> Pixel coordinate grounding data:
************
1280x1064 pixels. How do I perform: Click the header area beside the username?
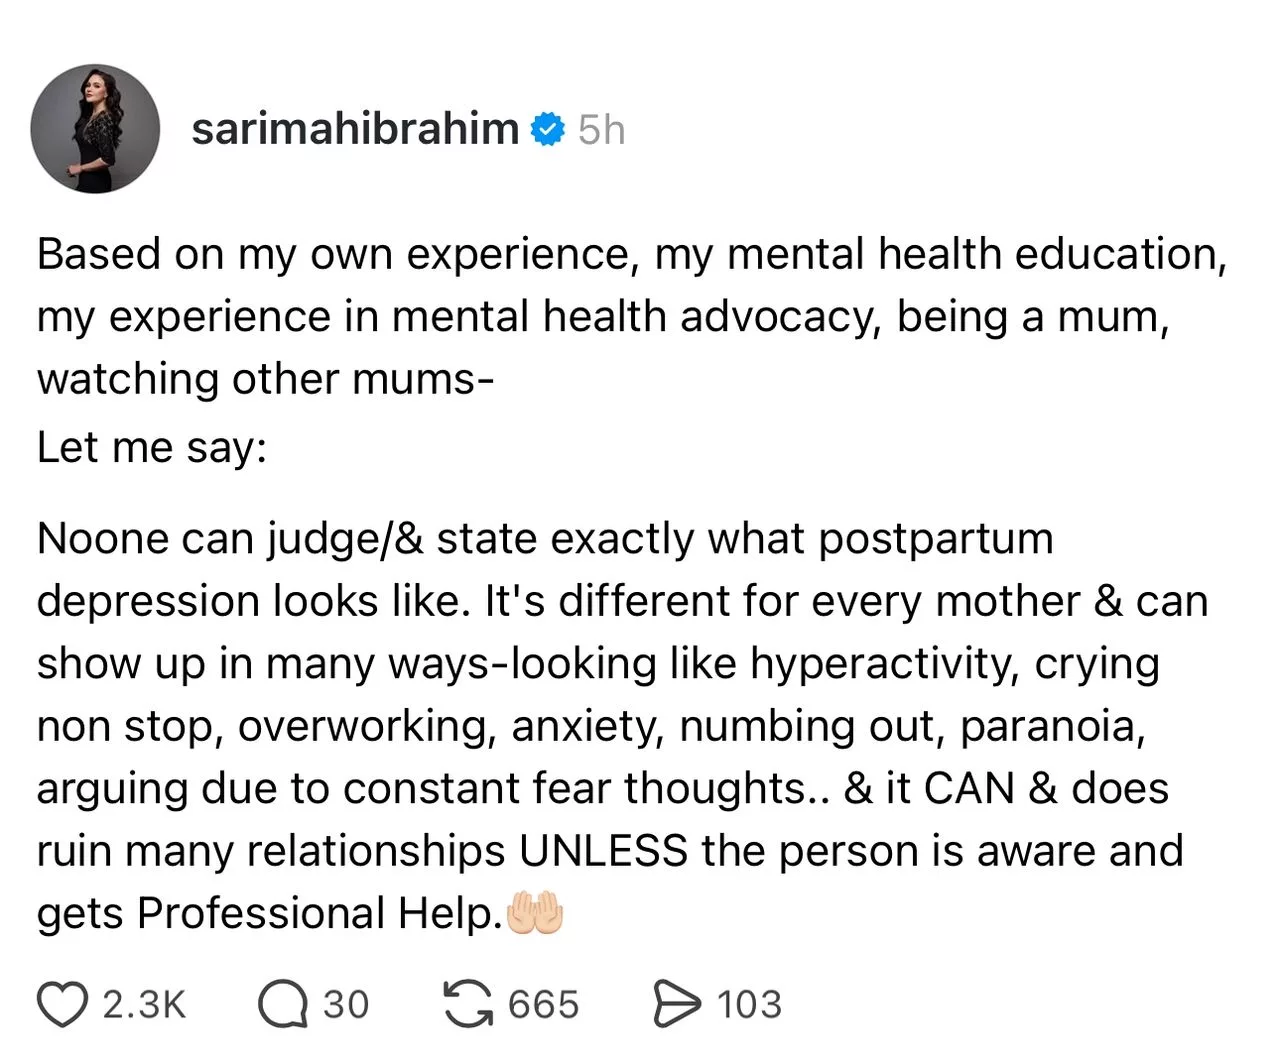click(x=900, y=128)
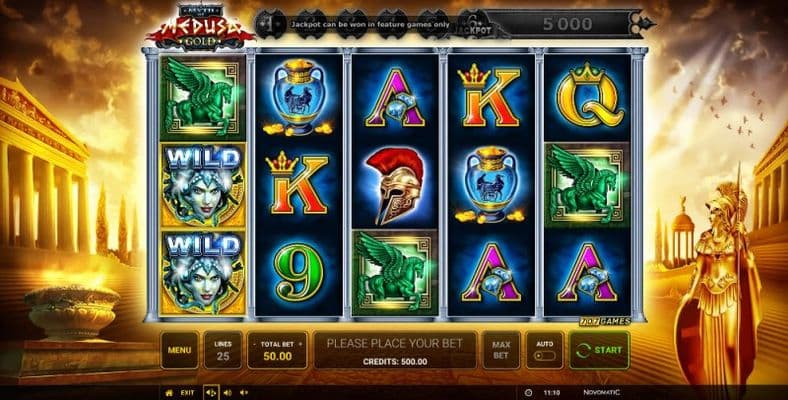
Task: Click the Medusa Gold game logo
Action: coord(201,29)
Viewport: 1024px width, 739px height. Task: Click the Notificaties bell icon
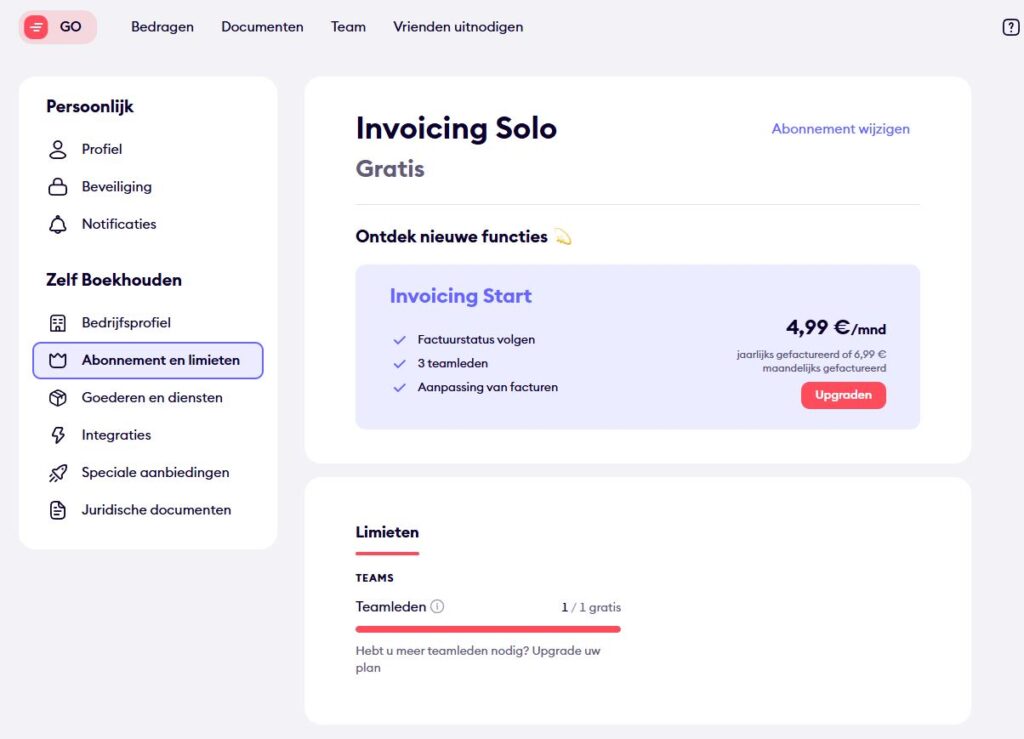58,225
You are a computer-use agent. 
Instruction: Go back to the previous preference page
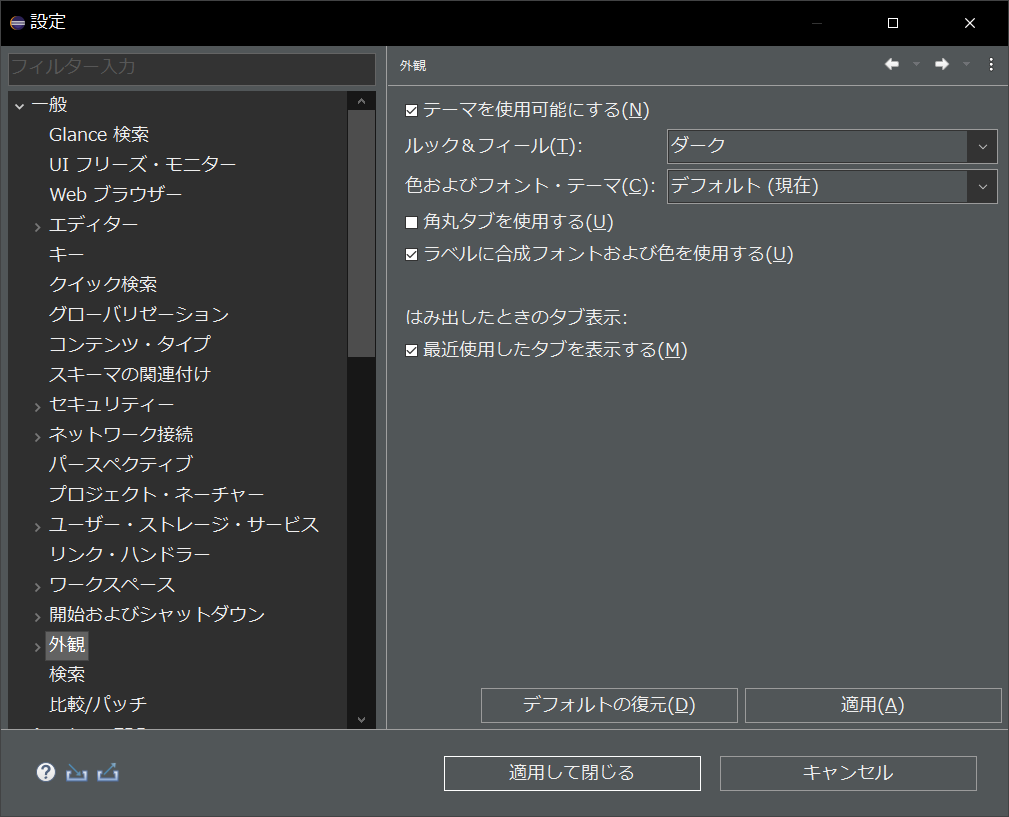pos(891,63)
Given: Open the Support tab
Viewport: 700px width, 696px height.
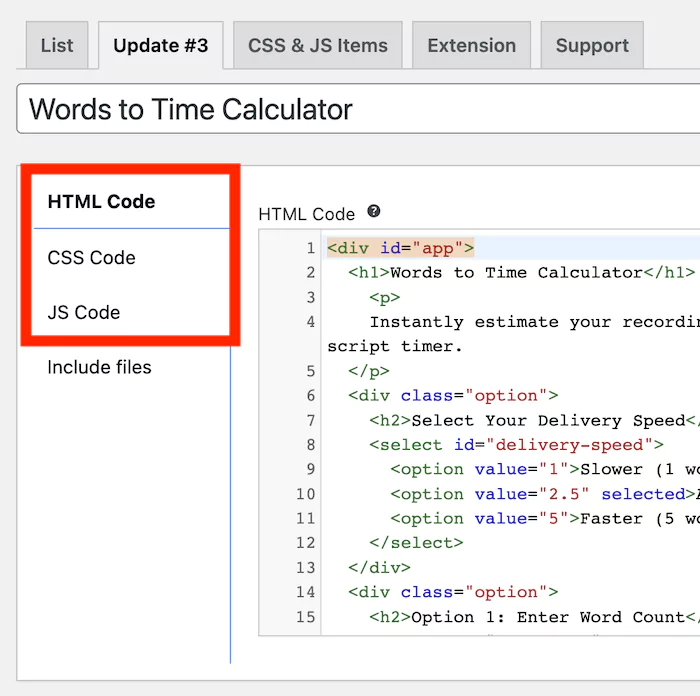Looking at the screenshot, I should [x=592, y=46].
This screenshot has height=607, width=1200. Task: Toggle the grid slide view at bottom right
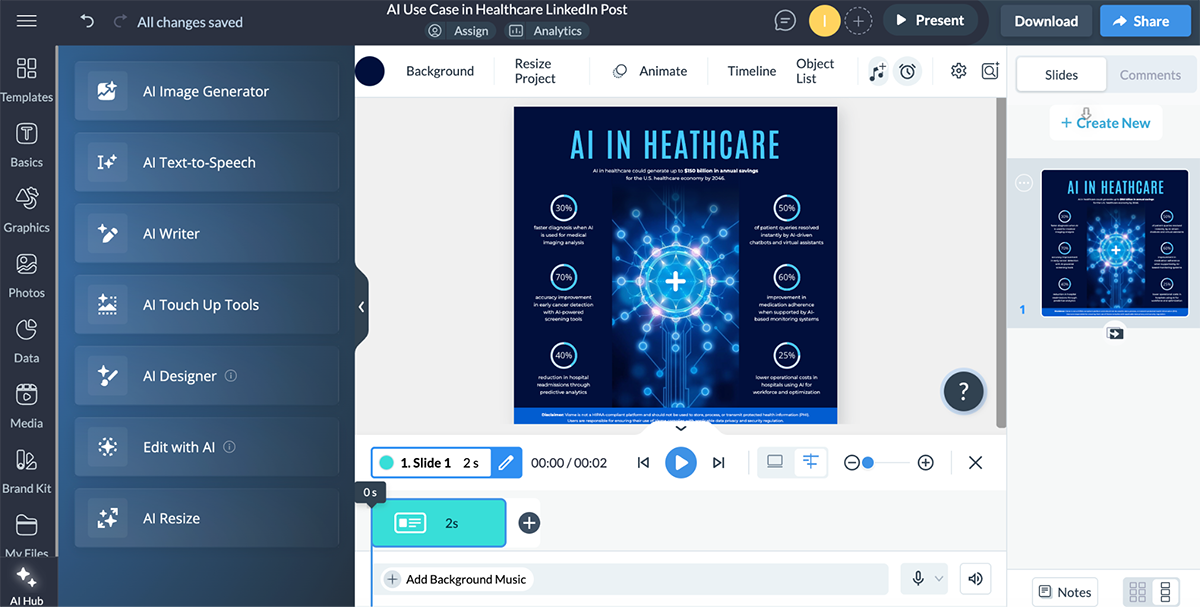pos(1139,591)
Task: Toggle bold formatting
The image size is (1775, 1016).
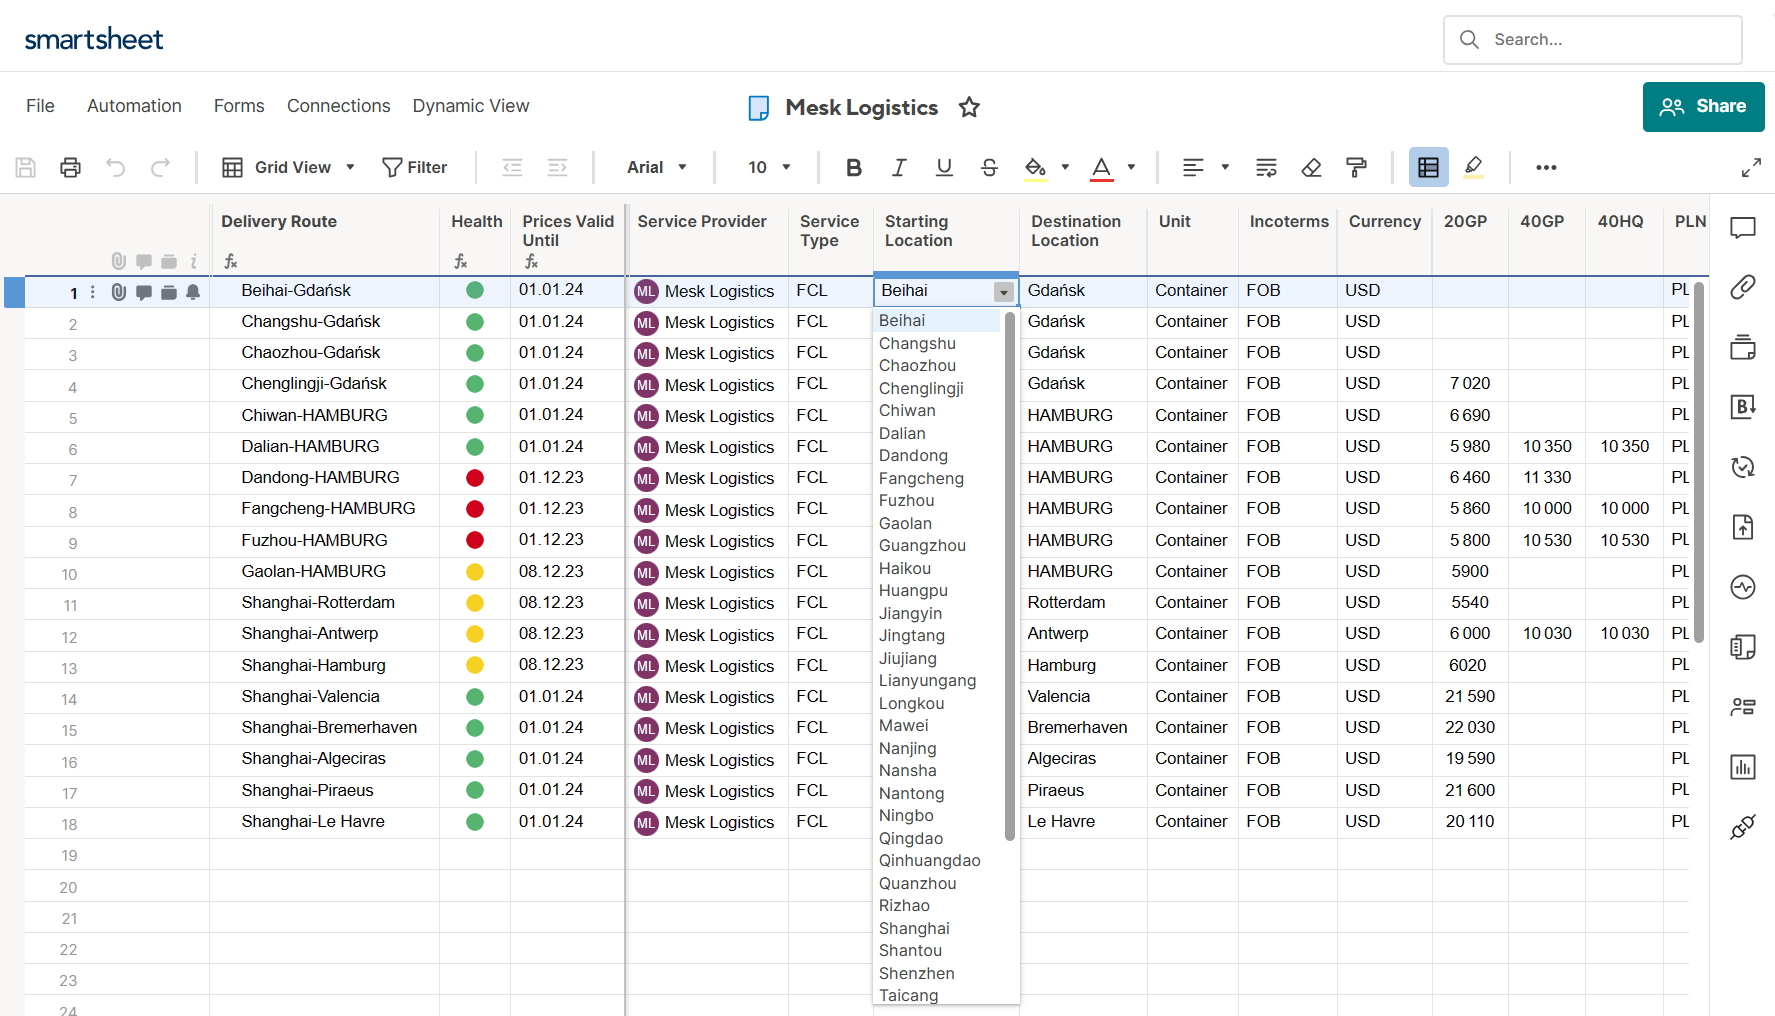Action: coord(853,168)
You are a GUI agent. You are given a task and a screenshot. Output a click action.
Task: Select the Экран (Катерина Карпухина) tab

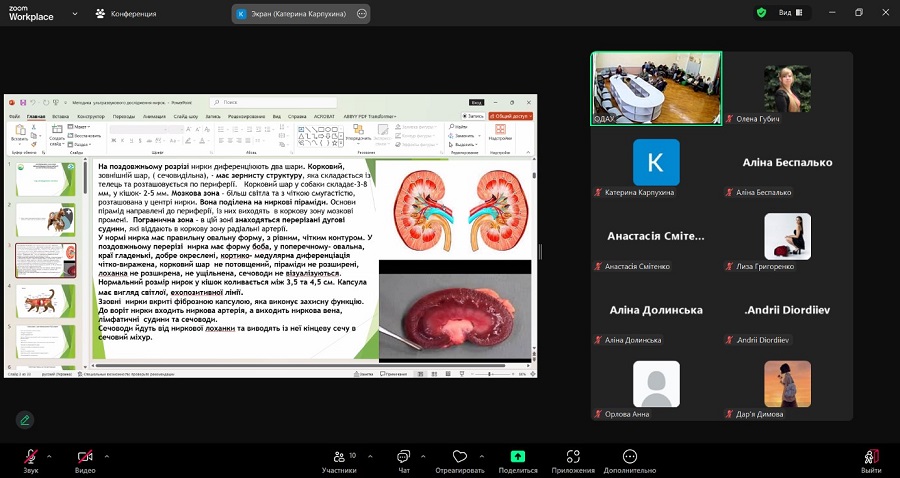click(293, 14)
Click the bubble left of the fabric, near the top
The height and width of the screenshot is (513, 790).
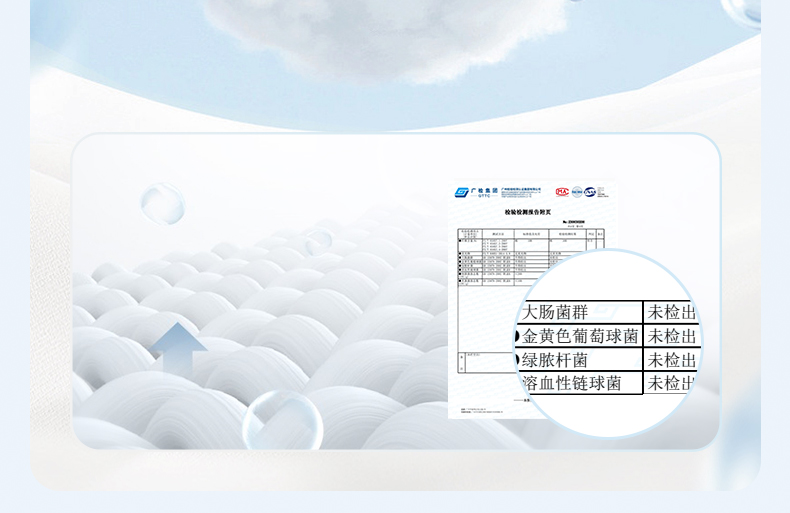[x=162, y=203]
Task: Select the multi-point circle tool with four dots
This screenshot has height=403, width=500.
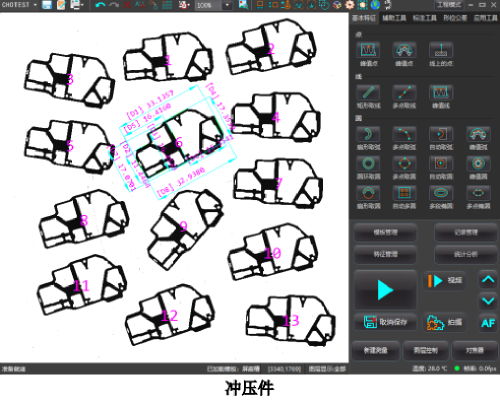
************
Without including a single picture, restate all of the data word for word.

> Solution to the exercise:
1280x1064 pixels. How do I perform: Click the header area beside the username?
click(x=900, y=128)
Task: Click the Medusa Gold game logo
Action: coord(201,29)
Viewport: 1024px width, 739px height. Task: Click the Notificaties bell icon
58,225
You are a computer-use agent. 
Instruction: Go back to the previous preference page
pos(891,63)
Given: Open the Support tab
Viewport: 700px width, 696px height.
Looking at the screenshot, I should [x=592, y=46].
This screenshot has height=607, width=1200. Task: Toggle the grid slide view at bottom right
pos(1139,591)
Task: Toggle bold formatting
The image size is (1775, 1016).
Action: coord(853,168)
You are a GUI agent. You are given a task and a screenshot. Output a click action.
Task: Select the Экран (Катерина Карпухина) tab

click(293, 14)
Click the bubble left of the fabric, near the top
The height and width of the screenshot is (513, 790).
[x=162, y=203]
Task: Select the multi-point circle tool with four dots
This screenshot has height=403, width=500.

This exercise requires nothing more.